What follows is a not-so-quick history of how we got to this week’s deadline.
The Budget Control Act (BCA) of 2011—which spawned the sequester—was forced into existence by congressional Republicans refusing to undertake the customarily pro forma increase in the nation’s statutory debt ceiling. Instead, they held the debt ceiling increase hostage to deep spending cuts—over and above the $500 billion in discretionary spending cuts they had already won by filibustering a Senate omnibus spending bill and threatening a government shutdown. The Washington Post has detailed at great length that this ransoming of the debt ceiling was premeditated rather than a spontaneous act of beltway dysfunction.
The GOP’s policy advancement of deep government spending cuts in the face of severe economic weakness threatens to slow economic activity so much that falling tax revenues and increased automatic safety net spending will translate into higher debt ratios than would have existed before the cuts. In short, such cuts are even fiscally, not just economically, counterproductive.
During the debt ceiling negotiations in the summer of 2011, the Obama administration regrettably acquiesced to the GOP’s demand that every dollar increase in the debt ceiling be matched dollar-for-dollar with spending cuts (a demand widely referred to as the “Boehner rule”). This “Boehner Rule” was codified in law with the 11th hour enactment of the BCA on Aug. 2 (the last day Treasury could avoid defaulting).
The BCA had two phases. The first phase was almost entirely comprised of discretionary spending cuts and caps, and was essentially accompanied with a $900 billion increase in the statutory debt ceiling (equal to policy savings plus reduced debt service). The default for the remaining $1.2 trillion increase in the debt ceiling—enough to prevent another showdown until after the presidential election—was $984 billion in automatic sequestration cuts (or $1.2 trillion in savings with interest).
This automatic enforcement mechanism was designed to force the Joint Select Committee on Deficit Reduction (JSC, better known as the “Super Committee,” another creation of the BCA) to compromise on more sensible methods of deficit reduction. The form of the cuts—across-the-board, evenly split between defense and non-exempt domestic spending—was meant to be anathema to both political parties. Other parts of their design were also intentionally poorly constructed; the reductions in budget authority were evenly split in nominal dollars across nine fiscal years, so that the cuts actually shrink as a share of the economy. This front-loading of cuts into today’s weak economy is particularly perverse, and means that agencies have less time to adjust to new, lower funding levels. Further, by demanding austerity that was entirely comprised of spending cuts, the BCA maximized the economic harm posed by sequestration per year (a dollar of government spending cuts currently inflicts four-to-seven times the damage of a dollar of revenue). Despite all this, the Super Committee failed because GOP members refused to agree to the inclusion of even a penny of revenue to improve deficit reduction’s economic, programmatic, and distributional effects.

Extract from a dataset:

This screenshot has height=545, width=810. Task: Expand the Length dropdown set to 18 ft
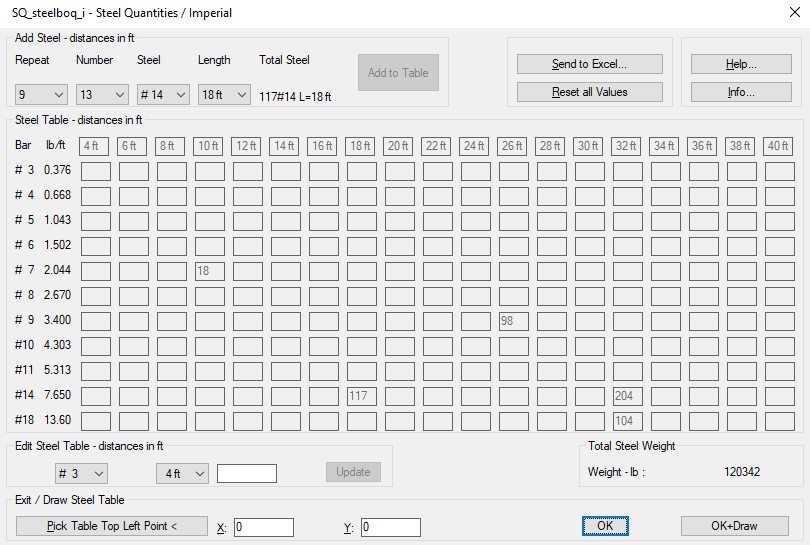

But before one gets too deep into the weeds, one should realize that real blame for the sequester can be laid at the feet of the GOP House leadership, who used the unprecedented threat of default on the nation’s debt to force $2.1 trillion of spending cuts. Period. Now the spending cuts that they demanded are poised to do substantial harm to our already depressed economy.
Should sequestration take effect for the remainder of the year, we estimate it will slow growth by an additional 0.6 percentage points and reduce employment by 660,000 jobs in 2013. That’s down slightly from 0.9 percentage points and some from 0.7 percentage points from growth and roughly 830,000 job losses we were forecasting before the lame-duck deal’s two-month punt. Our estimates are largely in line with those from Moody’s Analytics and the Congressional Budget Office (CBO), among others.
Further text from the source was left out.